Dopo mesi di lockdown, le pizzerie UK e di Londra ripartono

Il ritorno alla normalità sarà graduale

News di Garage Pizza Bot — 3 settimane fa

pizzeria 50 kalò riapre londra

Dopo un lockdown durato oltre quattro mesi nel Regno Unito, i primi segni di allentamento arrivano dalle molte pizzerie di Londra che stanno finalmente iniziando a riaprire al pubblico. La ripartenza, com’è ovvio, è prudente e quindi graduale: tra le molte attività che in questi giorni festeggiano la riapertura, c’è anche la pizzeria 50 Kalò del maestro Ciro Salvo che ha riaperto dopo mesi la sua sede londinese, situata in Trafalgar Square, offrendo ai propri clienti sedici coperti all’aperto: un piccolo passo in avanti che testimonia la grande voglia di tornare a lavorare che hanno le attività di ogni paese.

La situazione che sta vivendo l’Inghilterra è la medesima per tante altre attività che, dopo l’applicazione di misure molto dure e per lungo tempo, coadiuvate da una forte campagna vaccinale, stanno finalmente iniziando a beneficiare dei primi allentamenti; per quanto riguarda poi i ristoranti, i pub e le pizzerie, stando alle misure istituite dal governo britannico lo scorso febbraio, queste attività potranno tornare ad accogliere i clienti al chiuso soltanto dalla metà di maggio (un periodo di tempo simile a quello attualmente in discussione anche in Italia). A tal proposito, non vi dimentica che sul nostro sito potete consultare il Pizza Advisor per scoprire la lista delle pizzerie consigliate a Londra.

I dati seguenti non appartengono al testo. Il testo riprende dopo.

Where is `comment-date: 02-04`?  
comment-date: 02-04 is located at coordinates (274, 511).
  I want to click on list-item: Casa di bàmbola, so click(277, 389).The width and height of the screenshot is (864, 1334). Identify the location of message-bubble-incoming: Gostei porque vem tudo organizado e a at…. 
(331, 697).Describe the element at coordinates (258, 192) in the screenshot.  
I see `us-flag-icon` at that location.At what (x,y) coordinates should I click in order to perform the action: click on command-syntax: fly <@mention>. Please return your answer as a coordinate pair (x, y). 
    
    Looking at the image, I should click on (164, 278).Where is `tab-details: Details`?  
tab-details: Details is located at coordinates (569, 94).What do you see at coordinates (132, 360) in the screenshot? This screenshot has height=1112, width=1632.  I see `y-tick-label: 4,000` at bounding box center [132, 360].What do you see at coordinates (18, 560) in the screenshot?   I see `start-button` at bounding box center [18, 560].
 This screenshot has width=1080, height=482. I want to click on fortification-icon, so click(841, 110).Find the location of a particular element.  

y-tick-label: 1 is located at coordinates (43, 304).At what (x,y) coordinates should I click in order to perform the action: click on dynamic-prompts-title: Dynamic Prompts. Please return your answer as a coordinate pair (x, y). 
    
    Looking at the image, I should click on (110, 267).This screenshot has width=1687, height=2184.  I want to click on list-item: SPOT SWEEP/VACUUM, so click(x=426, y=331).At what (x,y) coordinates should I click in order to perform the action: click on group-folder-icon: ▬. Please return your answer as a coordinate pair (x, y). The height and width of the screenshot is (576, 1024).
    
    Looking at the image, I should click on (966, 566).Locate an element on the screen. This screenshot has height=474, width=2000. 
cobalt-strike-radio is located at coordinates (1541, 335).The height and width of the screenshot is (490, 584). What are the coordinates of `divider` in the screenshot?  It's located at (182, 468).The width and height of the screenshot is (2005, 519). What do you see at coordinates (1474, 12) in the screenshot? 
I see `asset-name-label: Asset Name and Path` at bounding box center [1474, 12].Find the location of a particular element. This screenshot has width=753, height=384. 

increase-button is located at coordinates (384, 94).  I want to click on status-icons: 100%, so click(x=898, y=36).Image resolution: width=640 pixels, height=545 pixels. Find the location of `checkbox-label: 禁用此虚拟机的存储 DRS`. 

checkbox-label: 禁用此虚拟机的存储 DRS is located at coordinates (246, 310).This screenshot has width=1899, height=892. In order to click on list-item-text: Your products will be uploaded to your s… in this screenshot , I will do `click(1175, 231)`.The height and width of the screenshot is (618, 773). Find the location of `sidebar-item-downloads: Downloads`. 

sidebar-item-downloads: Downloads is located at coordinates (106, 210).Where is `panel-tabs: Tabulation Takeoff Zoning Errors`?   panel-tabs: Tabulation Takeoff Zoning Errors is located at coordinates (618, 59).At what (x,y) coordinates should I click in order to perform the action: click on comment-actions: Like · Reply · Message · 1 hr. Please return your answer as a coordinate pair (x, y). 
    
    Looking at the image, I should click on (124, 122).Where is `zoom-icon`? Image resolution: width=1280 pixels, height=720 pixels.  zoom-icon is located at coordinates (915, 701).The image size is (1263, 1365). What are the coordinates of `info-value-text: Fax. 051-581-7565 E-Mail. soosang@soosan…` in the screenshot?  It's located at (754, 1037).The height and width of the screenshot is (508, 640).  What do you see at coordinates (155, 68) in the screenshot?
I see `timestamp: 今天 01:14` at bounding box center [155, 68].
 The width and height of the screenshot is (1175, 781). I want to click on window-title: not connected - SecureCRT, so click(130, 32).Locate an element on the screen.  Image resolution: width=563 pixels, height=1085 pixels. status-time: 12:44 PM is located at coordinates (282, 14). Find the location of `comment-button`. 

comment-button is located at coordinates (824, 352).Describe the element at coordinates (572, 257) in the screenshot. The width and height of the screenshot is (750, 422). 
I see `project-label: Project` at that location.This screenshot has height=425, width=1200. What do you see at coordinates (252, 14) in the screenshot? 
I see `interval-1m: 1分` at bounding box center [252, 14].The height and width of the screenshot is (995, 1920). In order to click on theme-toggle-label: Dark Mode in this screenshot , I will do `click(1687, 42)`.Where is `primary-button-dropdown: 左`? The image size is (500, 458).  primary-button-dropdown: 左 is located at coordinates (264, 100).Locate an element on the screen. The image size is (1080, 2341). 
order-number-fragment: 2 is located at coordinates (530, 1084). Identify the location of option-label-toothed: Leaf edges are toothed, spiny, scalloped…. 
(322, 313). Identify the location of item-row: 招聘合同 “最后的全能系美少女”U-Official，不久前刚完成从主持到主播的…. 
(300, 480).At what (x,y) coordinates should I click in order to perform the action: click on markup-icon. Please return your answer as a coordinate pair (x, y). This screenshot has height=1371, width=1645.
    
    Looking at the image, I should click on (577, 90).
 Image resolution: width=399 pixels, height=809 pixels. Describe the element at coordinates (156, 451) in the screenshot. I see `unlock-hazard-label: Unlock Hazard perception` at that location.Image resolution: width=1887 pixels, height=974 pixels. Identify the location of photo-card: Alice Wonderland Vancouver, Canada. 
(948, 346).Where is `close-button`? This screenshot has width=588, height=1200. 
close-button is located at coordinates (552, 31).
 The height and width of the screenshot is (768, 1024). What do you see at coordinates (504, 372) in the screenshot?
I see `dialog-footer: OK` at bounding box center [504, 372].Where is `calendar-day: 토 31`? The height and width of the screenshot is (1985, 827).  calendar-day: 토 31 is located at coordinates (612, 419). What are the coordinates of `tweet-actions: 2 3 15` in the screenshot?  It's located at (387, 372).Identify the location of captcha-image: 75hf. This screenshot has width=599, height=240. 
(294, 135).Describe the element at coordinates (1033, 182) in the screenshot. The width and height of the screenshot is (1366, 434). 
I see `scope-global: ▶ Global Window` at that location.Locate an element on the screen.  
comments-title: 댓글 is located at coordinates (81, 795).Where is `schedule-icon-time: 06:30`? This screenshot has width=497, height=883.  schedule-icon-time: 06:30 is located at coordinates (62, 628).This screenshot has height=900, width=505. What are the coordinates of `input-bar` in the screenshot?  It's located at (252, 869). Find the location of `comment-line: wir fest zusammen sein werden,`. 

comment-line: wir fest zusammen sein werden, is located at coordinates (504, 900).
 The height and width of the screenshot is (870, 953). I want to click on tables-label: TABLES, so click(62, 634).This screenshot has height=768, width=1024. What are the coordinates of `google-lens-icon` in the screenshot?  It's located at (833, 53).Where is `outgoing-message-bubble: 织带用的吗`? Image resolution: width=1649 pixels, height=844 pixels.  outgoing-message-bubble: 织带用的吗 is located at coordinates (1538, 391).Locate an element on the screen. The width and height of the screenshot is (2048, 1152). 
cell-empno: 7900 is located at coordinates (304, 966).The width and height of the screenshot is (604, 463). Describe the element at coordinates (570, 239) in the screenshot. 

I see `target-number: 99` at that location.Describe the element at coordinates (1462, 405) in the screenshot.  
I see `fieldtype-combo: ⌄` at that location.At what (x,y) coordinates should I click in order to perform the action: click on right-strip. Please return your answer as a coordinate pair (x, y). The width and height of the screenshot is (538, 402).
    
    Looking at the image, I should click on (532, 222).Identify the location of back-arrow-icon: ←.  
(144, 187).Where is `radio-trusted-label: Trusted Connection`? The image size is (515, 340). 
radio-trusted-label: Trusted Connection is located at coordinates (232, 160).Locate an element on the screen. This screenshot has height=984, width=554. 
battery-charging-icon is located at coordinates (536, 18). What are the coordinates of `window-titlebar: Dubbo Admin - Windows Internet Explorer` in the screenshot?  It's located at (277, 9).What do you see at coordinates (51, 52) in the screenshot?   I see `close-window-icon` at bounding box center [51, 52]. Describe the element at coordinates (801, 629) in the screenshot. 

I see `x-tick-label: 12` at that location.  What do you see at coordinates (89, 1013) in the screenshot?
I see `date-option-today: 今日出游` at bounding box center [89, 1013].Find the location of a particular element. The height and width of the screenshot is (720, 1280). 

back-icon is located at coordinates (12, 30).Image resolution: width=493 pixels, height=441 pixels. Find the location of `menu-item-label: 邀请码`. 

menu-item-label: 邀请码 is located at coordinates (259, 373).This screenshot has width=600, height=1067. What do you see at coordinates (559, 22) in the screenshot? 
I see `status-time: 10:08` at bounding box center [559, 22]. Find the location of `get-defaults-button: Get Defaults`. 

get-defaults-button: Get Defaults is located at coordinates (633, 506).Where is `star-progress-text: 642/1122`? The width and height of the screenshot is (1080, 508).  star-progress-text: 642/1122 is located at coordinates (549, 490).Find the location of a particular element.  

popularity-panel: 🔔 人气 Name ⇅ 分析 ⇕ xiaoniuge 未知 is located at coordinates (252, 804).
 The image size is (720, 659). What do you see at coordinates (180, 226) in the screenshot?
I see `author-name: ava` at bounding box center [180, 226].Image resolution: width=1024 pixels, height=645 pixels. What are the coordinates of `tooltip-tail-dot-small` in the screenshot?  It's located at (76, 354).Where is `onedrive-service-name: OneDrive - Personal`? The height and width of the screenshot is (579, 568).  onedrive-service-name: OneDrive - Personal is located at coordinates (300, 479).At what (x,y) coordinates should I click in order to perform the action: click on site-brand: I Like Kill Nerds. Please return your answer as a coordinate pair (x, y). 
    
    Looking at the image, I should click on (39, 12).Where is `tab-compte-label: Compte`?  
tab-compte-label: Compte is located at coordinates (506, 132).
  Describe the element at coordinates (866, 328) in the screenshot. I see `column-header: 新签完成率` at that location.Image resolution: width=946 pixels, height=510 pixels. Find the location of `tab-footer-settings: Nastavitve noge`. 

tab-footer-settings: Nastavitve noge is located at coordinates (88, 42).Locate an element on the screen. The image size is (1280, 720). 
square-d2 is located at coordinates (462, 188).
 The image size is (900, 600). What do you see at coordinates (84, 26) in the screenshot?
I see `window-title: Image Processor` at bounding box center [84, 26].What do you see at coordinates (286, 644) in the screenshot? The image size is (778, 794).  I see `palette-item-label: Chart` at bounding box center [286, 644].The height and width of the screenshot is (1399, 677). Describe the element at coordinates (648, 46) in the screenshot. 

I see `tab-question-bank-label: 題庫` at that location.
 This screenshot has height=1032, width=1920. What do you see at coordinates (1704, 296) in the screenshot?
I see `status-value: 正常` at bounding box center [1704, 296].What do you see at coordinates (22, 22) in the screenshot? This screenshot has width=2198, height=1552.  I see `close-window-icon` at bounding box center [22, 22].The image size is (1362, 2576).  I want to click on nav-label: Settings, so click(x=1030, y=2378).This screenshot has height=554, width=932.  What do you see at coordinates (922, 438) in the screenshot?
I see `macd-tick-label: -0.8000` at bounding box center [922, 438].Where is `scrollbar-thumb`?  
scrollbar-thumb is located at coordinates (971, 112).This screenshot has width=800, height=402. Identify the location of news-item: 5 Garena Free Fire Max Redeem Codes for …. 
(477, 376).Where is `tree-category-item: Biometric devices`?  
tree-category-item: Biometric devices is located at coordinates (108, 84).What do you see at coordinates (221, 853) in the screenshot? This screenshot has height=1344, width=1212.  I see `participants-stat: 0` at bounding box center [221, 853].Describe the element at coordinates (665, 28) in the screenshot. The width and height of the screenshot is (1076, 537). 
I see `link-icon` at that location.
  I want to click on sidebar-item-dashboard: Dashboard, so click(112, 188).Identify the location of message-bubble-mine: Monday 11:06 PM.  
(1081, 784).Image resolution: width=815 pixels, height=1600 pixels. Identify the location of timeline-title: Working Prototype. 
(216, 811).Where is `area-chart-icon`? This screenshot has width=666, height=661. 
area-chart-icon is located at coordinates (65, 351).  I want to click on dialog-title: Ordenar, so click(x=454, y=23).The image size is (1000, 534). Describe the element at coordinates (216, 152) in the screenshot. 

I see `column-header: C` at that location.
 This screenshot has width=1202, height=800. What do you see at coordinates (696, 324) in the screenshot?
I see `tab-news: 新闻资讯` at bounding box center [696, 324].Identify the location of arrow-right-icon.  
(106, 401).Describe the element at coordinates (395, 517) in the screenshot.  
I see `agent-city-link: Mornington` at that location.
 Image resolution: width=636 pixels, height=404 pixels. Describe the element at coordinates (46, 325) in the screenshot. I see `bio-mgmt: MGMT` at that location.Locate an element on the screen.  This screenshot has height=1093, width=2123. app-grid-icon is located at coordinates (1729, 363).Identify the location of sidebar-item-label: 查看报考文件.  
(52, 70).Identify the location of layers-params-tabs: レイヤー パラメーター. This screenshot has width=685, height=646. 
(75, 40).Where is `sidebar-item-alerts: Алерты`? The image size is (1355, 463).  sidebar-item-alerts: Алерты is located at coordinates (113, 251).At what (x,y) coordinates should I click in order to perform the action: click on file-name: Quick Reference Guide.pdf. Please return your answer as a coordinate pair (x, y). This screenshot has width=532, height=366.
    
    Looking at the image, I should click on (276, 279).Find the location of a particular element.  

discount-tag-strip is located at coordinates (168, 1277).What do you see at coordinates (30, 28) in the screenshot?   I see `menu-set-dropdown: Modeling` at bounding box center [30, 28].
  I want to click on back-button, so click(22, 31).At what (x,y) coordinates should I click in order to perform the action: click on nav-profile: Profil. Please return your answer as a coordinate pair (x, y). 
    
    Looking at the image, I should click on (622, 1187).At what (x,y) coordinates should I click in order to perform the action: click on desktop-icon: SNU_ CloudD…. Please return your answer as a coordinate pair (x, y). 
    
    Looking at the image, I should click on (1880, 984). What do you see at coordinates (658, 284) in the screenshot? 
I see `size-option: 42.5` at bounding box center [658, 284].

Come raccontato a Repubblica dallo stesso Ciro Salvo, il processo di ritorno alla normalità sarà graduale e questo primo passo, seppur modesto, è già abbastanza per ricominciare: “Per noi è un enorme passo avanti, il cambiamento è stato tangibile fin dalle prime ore dell’alba: file dai parrucchieri, persone in strada, telefoni che squillano per prenotare un tavolo. È come se la vita ripartisse”. Insomma, un bel segnale di ripartenza e di speranza che arriva da una pizzeria che a Napoli è molto conosciuta e da un pizzaiolo ormai celebre nel nostro paese e non solo.